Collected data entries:
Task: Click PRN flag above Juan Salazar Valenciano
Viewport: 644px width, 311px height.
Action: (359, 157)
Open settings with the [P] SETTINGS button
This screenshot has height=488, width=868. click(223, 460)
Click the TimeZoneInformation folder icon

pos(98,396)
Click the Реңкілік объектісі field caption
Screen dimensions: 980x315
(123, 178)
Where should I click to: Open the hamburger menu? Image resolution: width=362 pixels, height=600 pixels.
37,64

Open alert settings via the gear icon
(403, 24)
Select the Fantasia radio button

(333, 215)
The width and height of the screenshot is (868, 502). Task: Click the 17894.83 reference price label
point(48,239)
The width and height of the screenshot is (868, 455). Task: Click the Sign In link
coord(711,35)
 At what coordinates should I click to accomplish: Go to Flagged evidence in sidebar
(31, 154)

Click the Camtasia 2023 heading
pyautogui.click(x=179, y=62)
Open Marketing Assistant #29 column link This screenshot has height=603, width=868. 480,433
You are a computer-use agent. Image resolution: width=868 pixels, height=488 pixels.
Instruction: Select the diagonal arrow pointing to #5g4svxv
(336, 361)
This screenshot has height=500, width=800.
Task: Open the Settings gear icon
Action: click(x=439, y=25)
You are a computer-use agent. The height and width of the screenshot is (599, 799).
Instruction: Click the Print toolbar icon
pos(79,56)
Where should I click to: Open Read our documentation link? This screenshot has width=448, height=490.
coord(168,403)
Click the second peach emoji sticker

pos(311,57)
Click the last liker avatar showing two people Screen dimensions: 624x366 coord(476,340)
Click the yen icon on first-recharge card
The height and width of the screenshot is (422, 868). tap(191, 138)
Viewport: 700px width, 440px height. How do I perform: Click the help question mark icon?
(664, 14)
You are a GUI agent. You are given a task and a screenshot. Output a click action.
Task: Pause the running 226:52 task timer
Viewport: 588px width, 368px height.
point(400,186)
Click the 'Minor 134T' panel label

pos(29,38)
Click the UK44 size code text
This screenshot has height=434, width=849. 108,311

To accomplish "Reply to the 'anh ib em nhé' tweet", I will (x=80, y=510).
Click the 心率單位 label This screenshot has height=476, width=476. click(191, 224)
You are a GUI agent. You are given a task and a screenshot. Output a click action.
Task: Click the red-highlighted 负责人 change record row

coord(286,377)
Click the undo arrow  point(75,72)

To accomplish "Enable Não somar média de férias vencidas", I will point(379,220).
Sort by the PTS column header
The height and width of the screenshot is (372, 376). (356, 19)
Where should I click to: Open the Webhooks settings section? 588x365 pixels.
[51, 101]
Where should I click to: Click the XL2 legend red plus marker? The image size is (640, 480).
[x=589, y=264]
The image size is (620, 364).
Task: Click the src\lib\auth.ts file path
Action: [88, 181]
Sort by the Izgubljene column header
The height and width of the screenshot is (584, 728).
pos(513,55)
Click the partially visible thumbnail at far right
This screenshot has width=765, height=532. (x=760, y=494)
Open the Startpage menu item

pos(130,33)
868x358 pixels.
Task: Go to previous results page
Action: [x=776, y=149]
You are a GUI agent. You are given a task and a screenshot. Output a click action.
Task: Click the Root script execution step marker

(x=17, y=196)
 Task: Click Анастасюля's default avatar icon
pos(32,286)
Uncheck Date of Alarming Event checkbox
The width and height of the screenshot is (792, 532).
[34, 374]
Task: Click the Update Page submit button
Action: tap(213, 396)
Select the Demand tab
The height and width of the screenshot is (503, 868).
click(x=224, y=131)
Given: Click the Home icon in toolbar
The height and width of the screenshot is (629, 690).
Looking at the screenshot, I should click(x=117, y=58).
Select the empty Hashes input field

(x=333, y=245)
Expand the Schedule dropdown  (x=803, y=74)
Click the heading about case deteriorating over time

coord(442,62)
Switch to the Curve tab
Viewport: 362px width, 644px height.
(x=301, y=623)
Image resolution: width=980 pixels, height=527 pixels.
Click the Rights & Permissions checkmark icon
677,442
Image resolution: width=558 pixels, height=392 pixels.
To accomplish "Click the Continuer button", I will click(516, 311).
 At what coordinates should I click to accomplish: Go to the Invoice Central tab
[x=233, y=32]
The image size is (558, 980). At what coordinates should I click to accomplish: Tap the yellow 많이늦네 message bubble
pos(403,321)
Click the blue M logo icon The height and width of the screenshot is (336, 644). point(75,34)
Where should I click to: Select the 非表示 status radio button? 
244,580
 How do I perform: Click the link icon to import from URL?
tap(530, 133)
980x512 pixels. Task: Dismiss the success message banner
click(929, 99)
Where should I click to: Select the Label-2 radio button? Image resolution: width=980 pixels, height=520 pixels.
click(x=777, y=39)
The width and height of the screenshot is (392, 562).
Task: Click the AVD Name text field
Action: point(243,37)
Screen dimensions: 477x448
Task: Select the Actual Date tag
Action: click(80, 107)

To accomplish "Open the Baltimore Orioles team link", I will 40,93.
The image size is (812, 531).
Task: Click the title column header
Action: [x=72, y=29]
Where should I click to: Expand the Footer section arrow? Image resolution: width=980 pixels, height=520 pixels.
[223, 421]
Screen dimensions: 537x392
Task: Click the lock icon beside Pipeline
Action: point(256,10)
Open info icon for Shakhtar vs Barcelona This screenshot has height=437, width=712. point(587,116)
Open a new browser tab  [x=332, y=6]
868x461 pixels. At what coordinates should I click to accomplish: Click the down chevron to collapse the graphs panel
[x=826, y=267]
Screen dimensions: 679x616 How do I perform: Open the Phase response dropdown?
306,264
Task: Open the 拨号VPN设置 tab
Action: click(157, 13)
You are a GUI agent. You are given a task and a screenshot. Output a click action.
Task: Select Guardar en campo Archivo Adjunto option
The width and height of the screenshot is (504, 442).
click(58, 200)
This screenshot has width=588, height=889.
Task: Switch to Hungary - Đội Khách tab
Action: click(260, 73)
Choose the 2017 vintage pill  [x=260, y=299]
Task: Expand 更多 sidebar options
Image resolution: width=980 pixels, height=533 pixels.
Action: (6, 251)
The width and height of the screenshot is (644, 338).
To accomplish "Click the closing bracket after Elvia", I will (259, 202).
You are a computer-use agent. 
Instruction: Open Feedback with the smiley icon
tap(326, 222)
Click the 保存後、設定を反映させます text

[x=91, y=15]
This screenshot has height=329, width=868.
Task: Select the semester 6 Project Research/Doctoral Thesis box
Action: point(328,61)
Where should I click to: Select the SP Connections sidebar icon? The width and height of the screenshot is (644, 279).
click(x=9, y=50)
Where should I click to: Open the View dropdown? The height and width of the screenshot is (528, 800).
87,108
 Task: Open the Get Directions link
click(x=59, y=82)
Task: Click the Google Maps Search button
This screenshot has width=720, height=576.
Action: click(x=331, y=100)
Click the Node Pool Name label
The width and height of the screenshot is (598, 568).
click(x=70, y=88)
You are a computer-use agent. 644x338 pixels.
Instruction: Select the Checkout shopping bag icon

Task goal:
Reproduce each entry precisely, so that nothing differs from the original.

Final answer:
Task: Click PRN flag above Juan Salazar Valenciano
Viewport: 644px width, 311px height.
Action: (359, 157)
Open settings with the [P] SETTINGS button
This screenshot has height=488, width=868. click(223, 460)
Click the TimeZoneInformation folder icon

pos(98,396)
Click the Реңкілік объектісі field caption
Screen dimensions: 980x315
(123, 178)
Where should I click to: Open the hamburger menu? Image resolution: width=362 pixels, height=600 pixels.
37,64

Open alert settings via the gear icon
(403, 24)
Select the Fantasia radio button

(333, 215)
The width and height of the screenshot is (868, 502). Task: Click the 17894.83 reference price label
point(48,239)
The width and height of the screenshot is (868, 455). Task: Click the Sign In link
coord(711,35)
 At what coordinates should I click to accomplish: Go to Flagged evidence in sidebar
(31, 154)

Click the Camtasia 2023 heading
pyautogui.click(x=179, y=62)
Open Marketing Assistant #29 column link This screenshot has height=603, width=868. 480,433
You are a computer-use agent. Image resolution: width=868 pixels, height=488 pixels.
Instruction: Select the diagonal arrow pointing to #5g4svxv
(336, 361)
This screenshot has height=500, width=800.
Task: Open the Settings gear icon
Action: click(x=439, y=25)
You are a computer-use agent. The height and width of the screenshot is (599, 799).
Instruction: Click the Print toolbar icon
pos(79,56)
Where should I click to: Open Read our documentation link? This screenshot has width=448, height=490.
coord(168,403)
Click the second peach emoji sticker

pos(311,57)
Click the last liker avatar showing two people Screen dimensions: 624x366 coord(476,340)
Click the yen icon on first-recharge card
The height and width of the screenshot is (422, 868). tap(191, 138)
Viewport: 700px width, 440px height. How do I perform: Click the help question mark icon?
(664, 14)
You are a GUI agent. You are given a task and a screenshot. Output a click action.
Task: Pause the running 226:52 task timer
Viewport: 588px width, 368px height.
point(400,186)
Click the 'Minor 134T' panel label

pos(29,38)
Click the UK44 size code text
This screenshot has height=434, width=849. 108,311

To accomplish "Reply to the 'anh ib em nhé' tweet", I will (x=80, y=510).
Click the 心率單位 label This screenshot has height=476, width=476. click(191, 224)
You are a GUI agent. You are given a task and a screenshot. Output a click action.
Task: Click the red-highlighted 负责人 change record row

coord(286,377)
Click the undo arrow  point(75,72)

To accomplish "Enable Não somar média de férias vencidas", I will point(379,220).
Sort by the PTS column header
The height and width of the screenshot is (372, 376). (356, 19)
Where should I click to: Open the Webhooks settings section? 588x365 pixels.
[51, 101]
Where should I click to: Click the XL2 legend red plus marker? The image size is (640, 480).
[x=589, y=264]
The image size is (620, 364).
Task: Click the src\lib\auth.ts file path
Action: [88, 181]
Sort by the Izgubljene column header
The height and width of the screenshot is (584, 728).
pos(513,55)
Click the partially visible thumbnail at far right
This screenshot has width=765, height=532. (x=760, y=494)
Open the Startpage menu item

pos(130,33)
868x358 pixels.
Task: Go to previous results page
Action: [x=776, y=149]
You are a GUI agent. You are given a task and a screenshot. Output a click action.
Task: Click the Root script execution step marker

(x=17, y=196)
 Task: Click Анастасюля's default avatar icon
pos(32,286)
Uncheck Date of Alarming Event checkbox
The width and height of the screenshot is (792, 532).
[34, 374]
Task: Click the Update Page submit button
Action: tap(213, 396)
Select the Demand tab
The height and width of the screenshot is (503, 868).
click(x=224, y=131)
Given: Click the Home icon in toolbar
The height and width of the screenshot is (629, 690).
Looking at the screenshot, I should click(x=117, y=58).
Select the empty Hashes input field

(x=333, y=245)
Expand the Schedule dropdown  (x=803, y=74)
Click the heading about case deteriorating over time

coord(442,62)
Switch to the Curve tab
Viewport: 362px width, 644px height.
(x=301, y=623)
Image resolution: width=980 pixels, height=527 pixels.
Click the Rights & Permissions checkmark icon
677,442
Image resolution: width=558 pixels, height=392 pixels.
To accomplish "Click the Continuer button", I will click(516, 311).
 At what coordinates should I click to accomplish: Go to the Invoice Central tab
[x=233, y=32]
The image size is (558, 980). At what coordinates should I click to accomplish: Tap the yellow 많이늦네 message bubble
pos(403,321)
Click the blue M logo icon The height and width of the screenshot is (336, 644). point(75,34)
Where should I click to: Select the 非表示 status radio button? 
244,580
 How do I perform: Click the link icon to import from URL?
tap(530, 133)
980x512 pixels. Task: Dismiss the success message banner
click(929, 99)
Where should I click to: Select the Label-2 radio button? Image resolution: width=980 pixels, height=520 pixels.
click(x=777, y=39)
The width and height of the screenshot is (392, 562).
Task: Click the AVD Name text field
Action: point(243,37)
Screen dimensions: 477x448
Task: Select the Actual Date tag
Action: click(80, 107)

To accomplish "Open the Baltimore Orioles team link", I will 40,93.
The image size is (812, 531).
Task: Click the title column header
Action: [x=72, y=29]
Where should I click to: Expand the Footer section arrow? Image resolution: width=980 pixels, height=520 pixels.
[223, 421]
Screen dimensions: 537x392
Task: Click the lock icon beside Pipeline
Action: point(256,10)
Open info icon for Shakhtar vs Barcelona This screenshot has height=437, width=712. point(587,116)
Open a new browser tab  [x=332, y=6]
868x461 pixels. At what coordinates should I click to accomplish: Click the down chevron to collapse the graphs panel
[x=826, y=267]
Screen dimensions: 679x616 How do I perform: Open the Phase response dropdown?
306,264
Task: Open the 拨号VPN设置 tab
Action: click(157, 13)
You are a GUI agent. You are given a task and a screenshot. Output a click action.
Task: Select Guardar en campo Archivo Adjunto option
The width and height of the screenshot is (504, 442).
click(58, 200)
This screenshot has width=588, height=889.
Task: Switch to Hungary - Đội Khách tab
Action: click(260, 73)
Choose the 2017 vintage pill  [x=260, y=299]
Task: Expand 更多 sidebar options
Image resolution: width=980 pixels, height=533 pixels.
Action: (6, 251)
The width and height of the screenshot is (644, 338).
To accomplish "Click the closing bracket after Elvia", I will (259, 202).
You are a computer-use agent. 
Instruction: Open Feedback with the smiley icon
tap(326, 222)
Click the 保存後、設定を反映させます text

[x=91, y=15]
This screenshot has height=329, width=868.
Task: Select the semester 6 Project Research/Doctoral Thesis box
Action: point(328,61)
Where should I click to: Select the SP Connections sidebar icon? The width and height of the screenshot is (644, 279).
click(x=9, y=50)
Where should I click to: Open the View dropdown? The height and width of the screenshot is (528, 800).
87,108
 Task: Open the Get Directions link
click(x=59, y=82)
Task: Click the Google Maps Search button
This screenshot has width=720, height=576.
Action: click(x=331, y=100)
Click the Node Pool Name label
The width and height of the screenshot is (598, 568).
click(x=70, y=88)
You are a computer-use agent. 644x338 pixels.
Instruction: Select the Checkout shopping bag icon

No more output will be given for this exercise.